Avec une nonchalance toute bernoise, la politique suisse se penche sur la question de savoir quand (et le cas échéant, avec quelles clarifications), voire même si un accord institutionnel doit être conclu avec l’UE. Alors que le président de la Commission a fixé un délai d’une semaine afin d’éclaircir les points controversés d’un accord institutionnel rendu public depuis décembre 2018, la Berne fédérale continue ses affaires comme si de rien n’était.
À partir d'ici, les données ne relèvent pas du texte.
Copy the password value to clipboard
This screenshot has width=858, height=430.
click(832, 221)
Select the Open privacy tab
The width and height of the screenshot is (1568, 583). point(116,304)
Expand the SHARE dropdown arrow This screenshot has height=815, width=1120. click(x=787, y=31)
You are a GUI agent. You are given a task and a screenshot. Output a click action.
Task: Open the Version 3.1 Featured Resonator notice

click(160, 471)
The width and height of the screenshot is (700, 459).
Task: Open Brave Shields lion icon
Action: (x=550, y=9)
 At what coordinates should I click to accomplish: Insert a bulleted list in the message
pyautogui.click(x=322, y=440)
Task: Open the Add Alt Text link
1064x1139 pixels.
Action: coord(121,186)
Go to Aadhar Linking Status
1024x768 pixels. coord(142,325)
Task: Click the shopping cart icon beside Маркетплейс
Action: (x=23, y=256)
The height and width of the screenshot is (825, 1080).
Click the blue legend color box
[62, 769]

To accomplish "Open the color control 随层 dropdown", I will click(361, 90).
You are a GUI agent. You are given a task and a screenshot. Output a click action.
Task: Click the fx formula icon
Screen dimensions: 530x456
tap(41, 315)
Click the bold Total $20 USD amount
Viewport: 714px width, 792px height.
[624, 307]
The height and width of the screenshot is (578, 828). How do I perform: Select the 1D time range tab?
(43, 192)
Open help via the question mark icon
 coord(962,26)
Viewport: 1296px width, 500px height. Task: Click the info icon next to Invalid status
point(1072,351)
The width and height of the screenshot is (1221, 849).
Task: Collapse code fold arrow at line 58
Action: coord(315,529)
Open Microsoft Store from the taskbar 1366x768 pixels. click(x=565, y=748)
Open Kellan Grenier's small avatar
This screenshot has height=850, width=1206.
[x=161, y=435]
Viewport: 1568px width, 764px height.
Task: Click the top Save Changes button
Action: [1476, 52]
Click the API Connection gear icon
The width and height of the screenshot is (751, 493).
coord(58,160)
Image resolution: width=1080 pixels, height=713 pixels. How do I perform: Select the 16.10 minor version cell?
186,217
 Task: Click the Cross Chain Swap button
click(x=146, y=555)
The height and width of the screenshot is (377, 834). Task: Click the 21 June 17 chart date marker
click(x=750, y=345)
Durant cette semaine décisive, le président de la Confédération reçoit le président de la Colombie pour une rencontre de travail. Le jour où la Commission européenne décide de ne plus prolonger l’équivalence boursière, les membres du Conseil des Etats débattent de la réglementation des permis de construire pour les adaptations des «Rustici» tessinois. Quant aux syndicats, ils refusent en raison d’autres obligations l’invitation à court délai du secrétaire général de la Commission européenne pour une rencontre à Bruxelles, bien qu’ils aient eux-mêmes demandé une telle réunion.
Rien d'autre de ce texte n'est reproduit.